═══ Text to read

Legal Plunder: Indiana Police Prey On Packages Transiting Huge FedEx Hub

From a federal government operating far beyond the bounds of the Constitution to law enforcement agencies routinely entering private property without warrantstyranny takes many forms in the United States. However, few are as shocking to the sensibilities as civil asset forfeiture, the controversial practice that empowers police to seize money, cars, trucks, houses or anything else they merely accuse of having a link to criminal activity — regardless of whether the property owner is charged with a crime.

Civil asset forfeiture is an affront to anyone who’s sincerely committed to the American justice system’s cornerstone presumption of innocence. With law enforcement typically keeping some or all of the assets that are seized, the practice has rightly been called “policing for profit.”

I’ve previously examined the raw tyranny of civil asset forfeiture, spotlighting the story of a Mississippi man who took $42,300 in cash to Houston with the intent of buying a second semi truck for his fledgling trucking business, only to have it seized — or, in legal jargon, “forfeited” — by Harris County police, who pulled him over for allegedly following the vehicle in front of him too closely.

══════
═══ Given material

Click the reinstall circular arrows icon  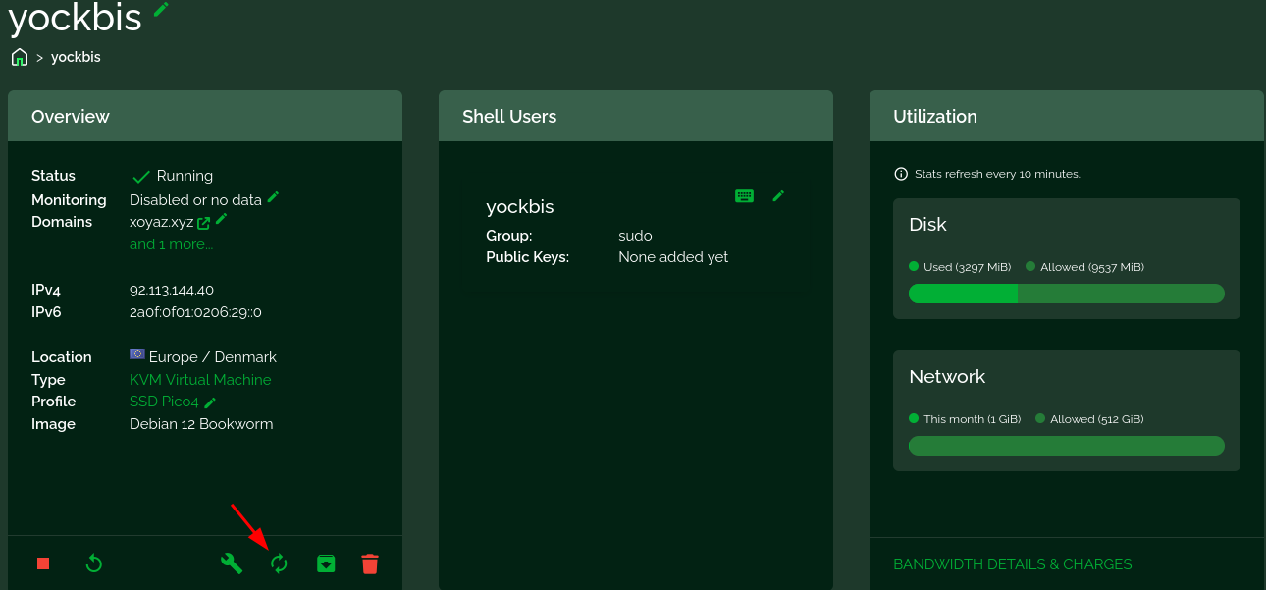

══════

#### Written exercise 1
According to the piece on civil asset forfeiture, why has the practice been called "policing for profit"?
#### Written exercise 2
Go on with the piece on civil asset forfeiture, picking up after its last sentence.

#### Right answer 1
It has been called "policing for profit" because law enforcement usually keeps some or all of the assets it seizes.

#### Right answer 2
Now I’m compelled to share a new example of this legalized theft — the most brazenly unjust and opportunistic one I’ve encountered yet: In an ongoing, multi-million-dollar racket in Indianapolis, police are routinely seizing cash they find in FedEx packages that happen to be routed through that company’s second-largest hub.

Like bears wading into a river teeming with salmon, state and local Indiana police officers routinely stride up to the conveyer belts at FedEx’s sprawling Indianapolis facility, where tens of thousands of packages flow by every hour, pouncing when they see a package with traits that meet their absurdly broad definition of “suspicious.”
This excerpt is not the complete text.